**Dataset excerpts**
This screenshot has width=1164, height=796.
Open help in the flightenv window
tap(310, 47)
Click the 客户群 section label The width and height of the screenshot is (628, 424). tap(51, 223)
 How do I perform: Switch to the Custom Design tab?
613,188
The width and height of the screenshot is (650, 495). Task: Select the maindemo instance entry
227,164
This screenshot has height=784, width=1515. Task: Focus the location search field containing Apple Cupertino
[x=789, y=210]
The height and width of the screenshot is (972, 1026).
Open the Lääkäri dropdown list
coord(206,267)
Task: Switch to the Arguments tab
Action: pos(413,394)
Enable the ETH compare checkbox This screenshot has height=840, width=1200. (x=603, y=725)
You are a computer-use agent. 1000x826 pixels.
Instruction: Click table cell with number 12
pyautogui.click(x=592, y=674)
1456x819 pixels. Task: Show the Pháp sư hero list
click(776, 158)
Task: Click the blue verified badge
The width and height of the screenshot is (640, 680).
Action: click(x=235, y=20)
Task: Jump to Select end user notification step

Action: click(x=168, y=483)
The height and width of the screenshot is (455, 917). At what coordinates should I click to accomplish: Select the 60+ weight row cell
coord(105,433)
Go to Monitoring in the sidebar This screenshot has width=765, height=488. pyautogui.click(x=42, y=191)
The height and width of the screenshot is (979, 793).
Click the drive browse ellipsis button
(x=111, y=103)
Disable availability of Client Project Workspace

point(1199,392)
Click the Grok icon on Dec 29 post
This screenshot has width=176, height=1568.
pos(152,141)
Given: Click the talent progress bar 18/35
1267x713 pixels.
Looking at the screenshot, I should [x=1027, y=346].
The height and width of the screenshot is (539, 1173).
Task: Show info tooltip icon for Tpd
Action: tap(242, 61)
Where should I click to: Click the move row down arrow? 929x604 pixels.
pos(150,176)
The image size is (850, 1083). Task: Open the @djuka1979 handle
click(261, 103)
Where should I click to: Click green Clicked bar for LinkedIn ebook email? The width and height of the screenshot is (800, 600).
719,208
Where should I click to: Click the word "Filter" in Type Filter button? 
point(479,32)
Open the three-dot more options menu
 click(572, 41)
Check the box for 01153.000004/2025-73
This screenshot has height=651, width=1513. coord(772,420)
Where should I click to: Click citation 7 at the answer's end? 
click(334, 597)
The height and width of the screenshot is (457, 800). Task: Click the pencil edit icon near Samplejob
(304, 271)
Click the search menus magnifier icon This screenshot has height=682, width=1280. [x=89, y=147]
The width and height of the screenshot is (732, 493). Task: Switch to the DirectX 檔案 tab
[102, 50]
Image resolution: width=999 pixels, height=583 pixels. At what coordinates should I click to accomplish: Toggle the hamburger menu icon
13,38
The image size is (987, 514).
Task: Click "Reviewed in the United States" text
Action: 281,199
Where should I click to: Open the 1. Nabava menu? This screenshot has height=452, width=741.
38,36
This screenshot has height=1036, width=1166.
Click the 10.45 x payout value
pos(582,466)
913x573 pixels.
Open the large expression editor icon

**Exercise instructions**
Using the data above, reproduce every line exactly.

**Written response**
This screenshot has width=1164, height=796.
Open help in the flightenv window
tap(310, 47)
Click the 客户群 section label The width and height of the screenshot is (628, 424). tap(51, 223)
 How do I perform: Switch to the Custom Design tab?
613,188
The width and height of the screenshot is (650, 495). Task: Select the maindemo instance entry
227,164
This screenshot has height=784, width=1515. Task: Focus the location search field containing Apple Cupertino
[x=789, y=210]
The height and width of the screenshot is (972, 1026).
Open the Lääkäri dropdown list
coord(206,267)
Task: Switch to the Arguments tab
Action: pos(413,394)
Enable the ETH compare checkbox This screenshot has height=840, width=1200. (x=603, y=725)
You are a computer-use agent. 1000x826 pixels.
Instruction: Click table cell with number 12
pyautogui.click(x=592, y=674)
1456x819 pixels. Task: Show the Pháp sư hero list
click(776, 158)
Task: Click the blue verified badge
The width and height of the screenshot is (640, 680).
Action: click(x=235, y=20)
Task: Jump to Select end user notification step

Action: click(x=168, y=483)
The height and width of the screenshot is (455, 917). At what coordinates should I click to accomplish: Select the 60+ weight row cell
coord(105,433)
Go to Monitoring in the sidebar This screenshot has width=765, height=488. pyautogui.click(x=42, y=191)
The height and width of the screenshot is (979, 793).
Click the drive browse ellipsis button
(x=111, y=103)
Disable availability of Client Project Workspace

point(1199,392)
Click the Grok icon on Dec 29 post
This screenshot has width=176, height=1568.
pos(152,141)
Given: Click the talent progress bar 18/35
1267x713 pixels.
Looking at the screenshot, I should [x=1027, y=346].
The height and width of the screenshot is (539, 1173).
Task: Show info tooltip icon for Tpd
Action: tap(242, 61)
Where should I click to: Click the move row down arrow? 929x604 pixels.
pos(150,176)
The image size is (850, 1083). Task: Open the @djuka1979 handle
click(261, 103)
Where should I click to: Click green Clicked bar for LinkedIn ebook email? The width and height of the screenshot is (800, 600).
719,208
Where should I click to: Click the word "Filter" in Type Filter button? 
point(479,32)
Open the three-dot more options menu
 click(572, 41)
Check the box for 01153.000004/2025-73
This screenshot has height=651, width=1513. coord(772,420)
Where should I click to: Click citation 7 at the answer's end? 
click(334, 597)
The height and width of the screenshot is (457, 800). Task: Click the pencil edit icon near Samplejob
(304, 271)
Click the search menus magnifier icon This screenshot has height=682, width=1280. [x=89, y=147]
The width and height of the screenshot is (732, 493). Task: Switch to the DirectX 檔案 tab
[102, 50]
Image resolution: width=999 pixels, height=583 pixels. At what coordinates should I click to accomplish: Toggle the hamburger menu icon
13,38
The image size is (987, 514).
Task: Click "Reviewed in the United States" text
Action: 281,199
Where should I click to: Open the 1. Nabava menu? This screenshot has height=452, width=741.
38,36
This screenshot has height=1036, width=1166.
Click the 10.45 x payout value
pos(582,466)
913x573 pixels.
Open the large expression editor icon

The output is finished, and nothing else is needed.